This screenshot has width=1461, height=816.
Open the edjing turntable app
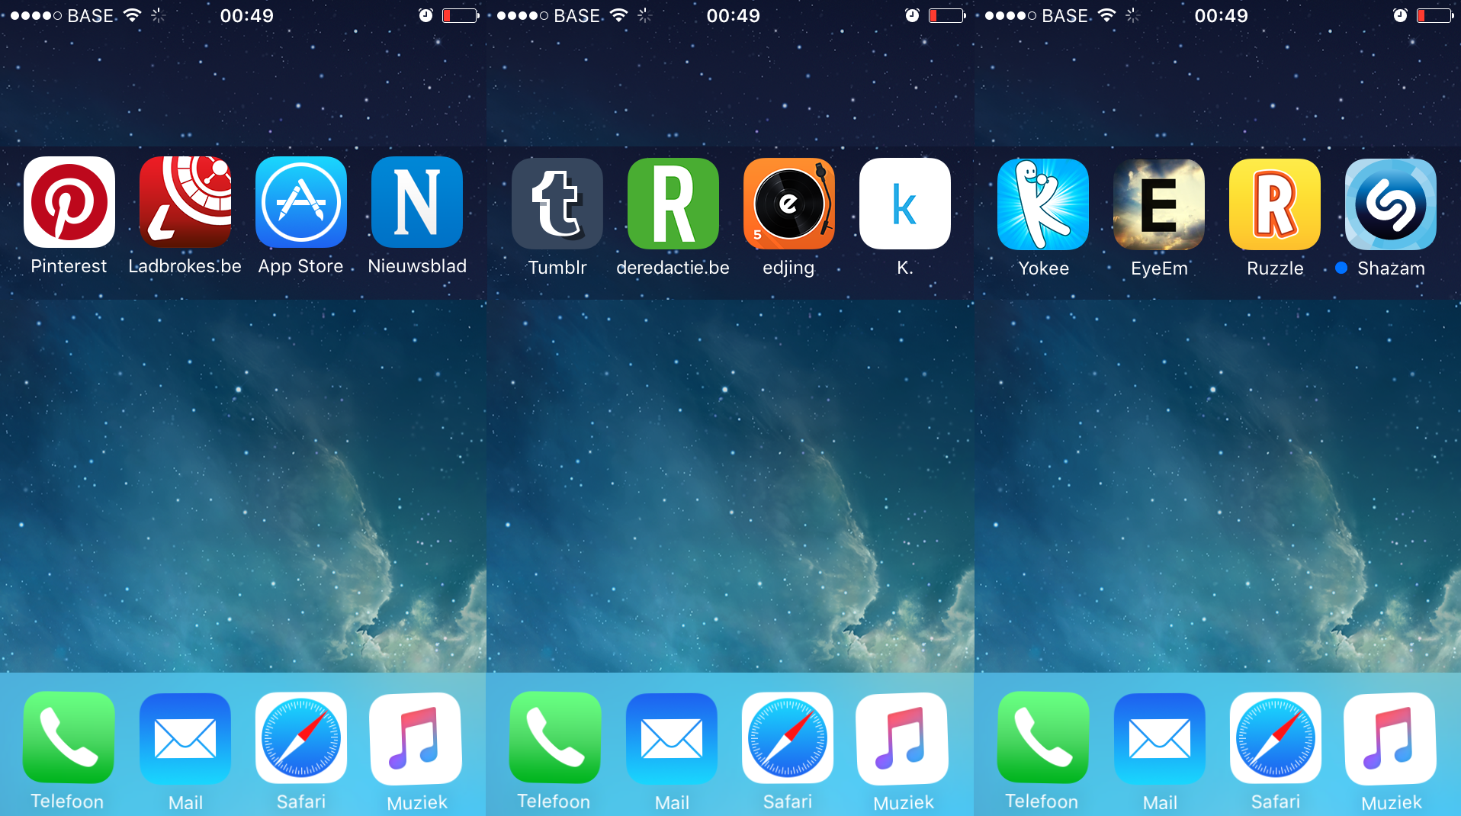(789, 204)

--

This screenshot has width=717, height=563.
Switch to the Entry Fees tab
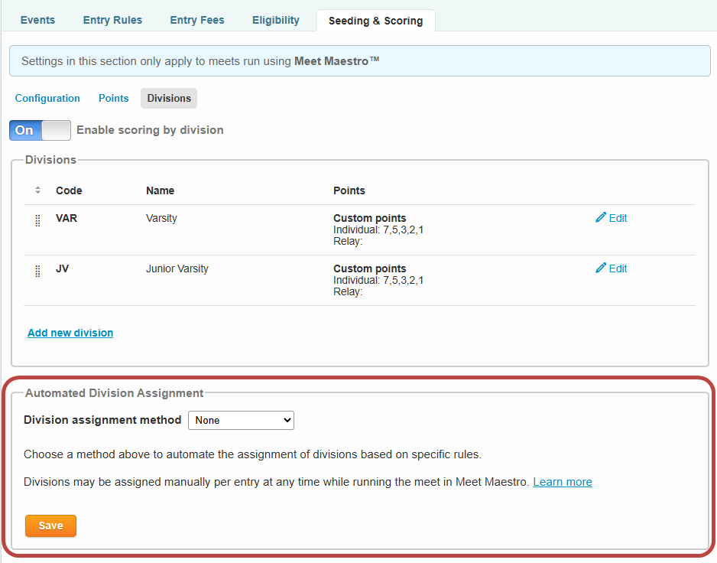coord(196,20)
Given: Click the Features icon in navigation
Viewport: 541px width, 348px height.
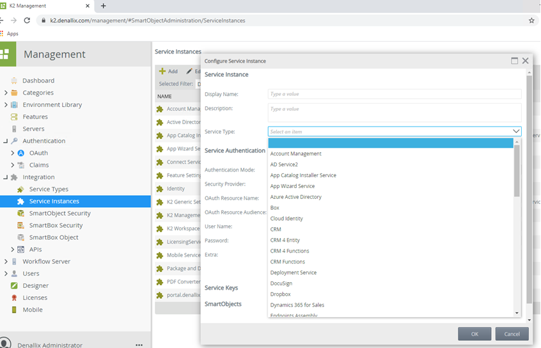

--

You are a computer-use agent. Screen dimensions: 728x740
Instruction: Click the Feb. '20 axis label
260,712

- **REQUIREMENT**:
Counting only lines that hold the string "height", how many are there in the listing above? Give that number by itself.

- **WRITTEN RESPONSE**:
3